Plaintiffs like David Ryan will likely have no cement mixer manufacturer to sue. Ryan v. Smith, 2010 WL 743946, No. 06-5866 (D.N.J. Mar. 4, 2010) centers around asset sales and their effects on successor liability. Ryan worked as a driver on a cement truck. He suffered injury on December 2, 2003 when the ladder on his 1988 Rex 770 cement mixer detached from the truck while occupied by Ryan. The Rex 770 was manufactured by Rexworks, Inc., and, prior to Ryan’s injury, the assets of Rexworks underwent two different sales. First, Rexworks sold its name and cement mixer designs, along with other assets to TEMCO pursuant to agreement. The Agreement provided that no liabilities outside those named in the agreement were assumed by TEMCO, and TEMCO took possession of the assets in June 2000. TEMCO asserted that it was mainly interested in a transmission manufactured by Rexworks, which had an excellent reputation in the industry, for incorporation in its own products. After a few months, TEMCO sold the assets of its cement mixer business to Oshkosh Truck Corporation, and, again, all liabilities of TEMCO were excluded from the asset purchase. On March 6, 2001, the date of the Oshkosh purchase, “the Rex product line was no longer being manufactured by anyone.” Id.

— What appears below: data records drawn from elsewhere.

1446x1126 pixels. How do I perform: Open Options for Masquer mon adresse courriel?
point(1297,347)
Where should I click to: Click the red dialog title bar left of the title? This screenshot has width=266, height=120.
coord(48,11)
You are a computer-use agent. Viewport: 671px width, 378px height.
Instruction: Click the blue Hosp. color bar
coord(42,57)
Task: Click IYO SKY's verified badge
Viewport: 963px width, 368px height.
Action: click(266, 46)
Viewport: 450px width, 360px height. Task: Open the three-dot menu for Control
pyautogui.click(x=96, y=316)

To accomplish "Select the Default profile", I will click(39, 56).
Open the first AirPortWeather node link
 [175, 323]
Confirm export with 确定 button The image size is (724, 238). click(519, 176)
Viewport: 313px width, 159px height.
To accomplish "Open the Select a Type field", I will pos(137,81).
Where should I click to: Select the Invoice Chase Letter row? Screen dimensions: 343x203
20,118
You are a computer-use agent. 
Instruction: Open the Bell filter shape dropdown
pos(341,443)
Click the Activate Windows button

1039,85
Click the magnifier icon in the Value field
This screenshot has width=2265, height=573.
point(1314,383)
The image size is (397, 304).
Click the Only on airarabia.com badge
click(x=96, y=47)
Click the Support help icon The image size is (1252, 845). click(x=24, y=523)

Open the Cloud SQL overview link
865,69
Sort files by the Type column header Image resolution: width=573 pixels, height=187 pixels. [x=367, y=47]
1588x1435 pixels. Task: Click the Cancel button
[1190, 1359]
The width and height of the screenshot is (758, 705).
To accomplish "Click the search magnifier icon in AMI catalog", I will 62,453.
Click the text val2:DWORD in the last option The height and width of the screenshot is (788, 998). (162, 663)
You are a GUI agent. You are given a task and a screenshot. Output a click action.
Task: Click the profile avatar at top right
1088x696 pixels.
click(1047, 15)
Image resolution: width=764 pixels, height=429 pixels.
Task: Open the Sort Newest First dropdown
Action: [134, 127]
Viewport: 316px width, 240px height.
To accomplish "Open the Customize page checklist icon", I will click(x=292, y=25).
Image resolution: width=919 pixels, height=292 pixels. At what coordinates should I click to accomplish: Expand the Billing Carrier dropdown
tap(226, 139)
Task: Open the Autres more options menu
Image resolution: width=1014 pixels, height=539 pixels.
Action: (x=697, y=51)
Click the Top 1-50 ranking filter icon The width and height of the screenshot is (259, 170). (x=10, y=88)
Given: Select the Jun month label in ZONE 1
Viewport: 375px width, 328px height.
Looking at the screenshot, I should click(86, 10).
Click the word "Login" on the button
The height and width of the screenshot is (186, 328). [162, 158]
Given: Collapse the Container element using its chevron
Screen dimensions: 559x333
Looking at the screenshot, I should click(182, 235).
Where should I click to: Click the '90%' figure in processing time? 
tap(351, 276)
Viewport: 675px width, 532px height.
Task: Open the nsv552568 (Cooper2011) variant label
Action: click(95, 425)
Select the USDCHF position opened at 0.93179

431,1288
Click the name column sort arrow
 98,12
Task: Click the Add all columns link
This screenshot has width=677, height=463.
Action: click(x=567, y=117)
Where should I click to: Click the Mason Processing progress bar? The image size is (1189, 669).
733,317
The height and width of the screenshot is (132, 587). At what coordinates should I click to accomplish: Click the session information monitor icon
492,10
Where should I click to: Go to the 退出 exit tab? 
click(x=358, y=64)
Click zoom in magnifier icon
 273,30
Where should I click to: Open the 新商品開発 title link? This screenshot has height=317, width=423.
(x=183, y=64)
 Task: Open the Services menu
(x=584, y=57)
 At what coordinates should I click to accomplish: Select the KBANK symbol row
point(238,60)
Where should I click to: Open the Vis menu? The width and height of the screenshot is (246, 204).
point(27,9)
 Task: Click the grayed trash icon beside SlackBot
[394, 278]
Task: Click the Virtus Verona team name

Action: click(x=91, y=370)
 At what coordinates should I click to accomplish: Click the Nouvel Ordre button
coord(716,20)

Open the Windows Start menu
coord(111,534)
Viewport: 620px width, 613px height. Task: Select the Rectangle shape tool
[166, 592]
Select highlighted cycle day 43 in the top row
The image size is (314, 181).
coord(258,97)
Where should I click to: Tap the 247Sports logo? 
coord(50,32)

Ryan wanted someone to be liable for his ladder-based injury, and, obviously, TEMCO and Oshkosh didn’t agree to assume any liabilities. The District of New Jersey applied New Jersey’s substantive law:
The social policies underlying strict product liability are best served by extending strict liability to a successor corporation that acquires the business assets and continues to manufacture essentially the same line of products as its predecessor . . . .
Ramirez v. Amsted Indus., Inc., 431 A.2d 811, 825 (N.J. 1981). Even though TEMCO and Oshkosh continued to manufacture dump trucks, the Rex line of dump trucks was essentially discontinued. Ryan argued that the evidence showed that TEMCO had incorporated the use of the Rex transmission in its products, which was sufficient to show the continued manufacture of the product line. Had Ryan been injured by the transmission, this argument may have won the day, but Ryan was injured by the ladder, for which there was no evidence of continued manufacture.
Ryan was then forced to argue based on fairness and policy considerations. Ryan had no remedy absent successor liability. The trial court was not persuaded and stated that the product line test was dispositive. Summary judgment for the defendants was granted. Ryan is an interesting case in transactions of asset sales. Look for potential defendants to incorporate purchased products piecemeal, trying to toe the line in taking advantage of the purchased assets while extinguishing successor liability. Plaintiffs would do better to frame these types of issues in terms of being injured by a complicated piece of machinery as a whole, rather than injury occurring due to one particular part of the machinery. Ryan may have been more (or less) fortunate had he been injured by a more integral part of the mixer.